§ YOUR TASK
In your answer, print each of the records below exactly.

§ INPUT RECORDS
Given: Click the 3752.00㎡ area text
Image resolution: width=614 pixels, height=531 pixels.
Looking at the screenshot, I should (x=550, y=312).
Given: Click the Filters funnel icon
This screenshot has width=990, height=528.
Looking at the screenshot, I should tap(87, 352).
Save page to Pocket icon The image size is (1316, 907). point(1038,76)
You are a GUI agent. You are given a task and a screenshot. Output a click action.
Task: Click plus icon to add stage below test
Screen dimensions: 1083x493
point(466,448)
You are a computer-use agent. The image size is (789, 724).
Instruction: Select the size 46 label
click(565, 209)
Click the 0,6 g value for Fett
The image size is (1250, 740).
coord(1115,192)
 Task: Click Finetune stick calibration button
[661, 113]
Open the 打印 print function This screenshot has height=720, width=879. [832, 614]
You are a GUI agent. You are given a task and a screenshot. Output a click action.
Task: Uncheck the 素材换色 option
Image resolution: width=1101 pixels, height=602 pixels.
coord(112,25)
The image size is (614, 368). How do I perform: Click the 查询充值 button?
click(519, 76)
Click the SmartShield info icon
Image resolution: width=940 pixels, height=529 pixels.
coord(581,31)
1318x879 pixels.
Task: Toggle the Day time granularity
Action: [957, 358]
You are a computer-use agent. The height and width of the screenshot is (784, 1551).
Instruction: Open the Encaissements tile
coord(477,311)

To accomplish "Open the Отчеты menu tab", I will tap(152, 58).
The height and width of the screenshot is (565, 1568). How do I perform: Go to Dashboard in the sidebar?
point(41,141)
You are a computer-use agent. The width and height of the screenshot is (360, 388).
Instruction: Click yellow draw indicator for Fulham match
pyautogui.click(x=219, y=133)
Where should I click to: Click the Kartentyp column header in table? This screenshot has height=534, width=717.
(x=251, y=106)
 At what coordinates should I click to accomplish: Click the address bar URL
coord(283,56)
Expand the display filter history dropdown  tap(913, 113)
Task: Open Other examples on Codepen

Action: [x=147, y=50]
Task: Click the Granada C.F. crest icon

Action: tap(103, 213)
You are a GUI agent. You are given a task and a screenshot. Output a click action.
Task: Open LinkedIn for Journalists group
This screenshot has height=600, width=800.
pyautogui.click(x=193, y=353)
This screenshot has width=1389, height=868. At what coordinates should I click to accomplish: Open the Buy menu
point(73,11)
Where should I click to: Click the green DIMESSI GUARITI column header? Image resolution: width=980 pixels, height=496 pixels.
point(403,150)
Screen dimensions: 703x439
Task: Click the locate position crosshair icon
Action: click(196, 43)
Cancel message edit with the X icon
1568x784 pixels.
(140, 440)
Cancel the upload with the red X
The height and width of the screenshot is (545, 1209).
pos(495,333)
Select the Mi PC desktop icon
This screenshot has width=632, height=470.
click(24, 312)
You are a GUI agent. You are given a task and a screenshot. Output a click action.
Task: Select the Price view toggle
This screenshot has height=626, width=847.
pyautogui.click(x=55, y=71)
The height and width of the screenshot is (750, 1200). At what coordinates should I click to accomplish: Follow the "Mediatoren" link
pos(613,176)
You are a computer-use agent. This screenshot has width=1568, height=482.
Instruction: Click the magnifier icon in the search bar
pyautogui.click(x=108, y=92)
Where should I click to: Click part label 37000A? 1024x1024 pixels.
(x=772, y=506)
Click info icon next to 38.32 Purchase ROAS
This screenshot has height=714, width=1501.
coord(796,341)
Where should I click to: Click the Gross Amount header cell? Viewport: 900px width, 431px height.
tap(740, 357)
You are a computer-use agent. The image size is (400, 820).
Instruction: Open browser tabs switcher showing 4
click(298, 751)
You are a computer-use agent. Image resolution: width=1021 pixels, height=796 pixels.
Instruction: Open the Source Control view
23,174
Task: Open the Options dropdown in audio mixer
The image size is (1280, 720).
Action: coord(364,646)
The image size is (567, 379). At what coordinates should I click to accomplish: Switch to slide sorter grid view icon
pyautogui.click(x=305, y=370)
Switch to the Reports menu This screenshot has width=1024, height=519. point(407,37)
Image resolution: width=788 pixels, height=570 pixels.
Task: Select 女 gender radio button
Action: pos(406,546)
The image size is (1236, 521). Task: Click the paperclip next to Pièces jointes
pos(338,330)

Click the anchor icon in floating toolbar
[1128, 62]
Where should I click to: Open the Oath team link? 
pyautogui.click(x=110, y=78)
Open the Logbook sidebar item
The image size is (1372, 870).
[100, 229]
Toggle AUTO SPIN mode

§ RESPONSE AREA
Given: Click the 3752.00㎡ area text
Image resolution: width=614 pixels, height=531 pixels.
Looking at the screenshot, I should (x=550, y=312).
Given: Click the Filters funnel icon
This screenshot has width=990, height=528.
Looking at the screenshot, I should tap(87, 352).
Save page to Pocket icon The image size is (1316, 907). point(1038,76)
You are a GUI agent. You are given a task and a screenshot. Output a click action.
Task: Click plus icon to add stage below test
Screen dimensions: 1083x493
point(466,448)
You are a computer-use agent. The image size is (789, 724).
Instruction: Select the size 46 label
click(565, 209)
Click the 0,6 g value for Fett
The image size is (1250, 740).
coord(1115,192)
 Task: Click Finetune stick calibration button
[661, 113]
Open the 打印 print function This screenshot has height=720, width=879. [832, 614]
You are a GUI agent. You are given a task and a screenshot. Output a click action.
Task: Uncheck the 素材换色 option
Image resolution: width=1101 pixels, height=602 pixels.
coord(112,25)
The image size is (614, 368). How do I perform: Click the 查询充值 button?
click(519, 76)
Click the SmartShield info icon
Image resolution: width=940 pixels, height=529 pixels.
coord(581,31)
1318x879 pixels.
Task: Toggle the Day time granularity
Action: [957, 358]
You are a computer-use agent. The height and width of the screenshot is (784, 1551).
Instruction: Open the Encaissements tile
coord(477,311)

To accomplish "Open the Отчеты menu tab", I will tap(152, 58).
The height and width of the screenshot is (565, 1568). How do I perform: Go to Dashboard in the sidebar?
point(41,141)
You are a computer-use agent. The width and height of the screenshot is (360, 388).
Instruction: Click yellow draw indicator for Fulham match
pyautogui.click(x=219, y=133)
Where should I click to: Click the Kartentyp column header in table? This screenshot has height=534, width=717.
(x=251, y=106)
 At what coordinates should I click to accomplish: Click the address bar URL
coord(283,56)
Expand the display filter history dropdown  tap(913, 113)
Task: Open Other examples on Codepen

Action: [x=147, y=50]
Task: Click the Granada C.F. crest icon

Action: tap(103, 213)
You are a GUI agent. You are given a task and a screenshot. Output a click action.
Task: Open LinkedIn for Journalists group
This screenshot has height=600, width=800.
pyautogui.click(x=193, y=353)
This screenshot has width=1389, height=868. At what coordinates should I click to accomplish: Open the Buy menu
point(73,11)
Where should I click to: Click the green DIMESSI GUARITI column header? Image resolution: width=980 pixels, height=496 pixels.
point(403,150)
Screen dimensions: 703x439
Task: Click the locate position crosshair icon
Action: click(196, 43)
Cancel message edit with the X icon
1568x784 pixels.
(140, 440)
Cancel the upload with the red X
The height and width of the screenshot is (545, 1209).
pos(495,333)
Select the Mi PC desktop icon
This screenshot has width=632, height=470.
click(24, 312)
You are a GUI agent. You are given a task and a screenshot. Output a click action.
Task: Select the Price view toggle
This screenshot has height=626, width=847.
pyautogui.click(x=55, y=71)
The height and width of the screenshot is (750, 1200). At what coordinates should I click to accomplish: Follow the "Mediatoren" link
pos(613,176)
You are a computer-use agent. This screenshot has width=1568, height=482.
Instruction: Click the magnifier icon in the search bar
pyautogui.click(x=108, y=92)
Where should I click to: Click part label 37000A? 1024x1024 pixels.
(x=772, y=506)
Click info icon next to 38.32 Purchase ROAS
This screenshot has height=714, width=1501.
coord(796,341)
Where should I click to: Click the Gross Amount header cell? Viewport: 900px width, 431px height.
tap(740, 357)
You are a computer-use agent. The image size is (400, 820).
Instruction: Open browser tabs switcher showing 4
click(298, 751)
You are a computer-use agent. Image resolution: width=1021 pixels, height=796 pixels.
Instruction: Open the Source Control view
23,174
Task: Open the Options dropdown in audio mixer
The image size is (1280, 720).
Action: coord(364,646)
The image size is (567, 379). At what coordinates should I click to accomplish: Switch to slide sorter grid view icon
pyautogui.click(x=305, y=370)
Switch to the Reports menu This screenshot has width=1024, height=519. point(407,37)
Image resolution: width=788 pixels, height=570 pixels.
Task: Select 女 gender radio button
Action: pos(406,546)
The image size is (1236, 521). Task: Click the paperclip next to Pièces jointes
pos(338,330)

Click the anchor icon in floating toolbar
[1128, 62]
Where should I click to: Open the Oath team link? 
pyautogui.click(x=110, y=78)
Open the Logbook sidebar item
The image size is (1372, 870).
[100, 229]
Toggle AUTO SPIN mode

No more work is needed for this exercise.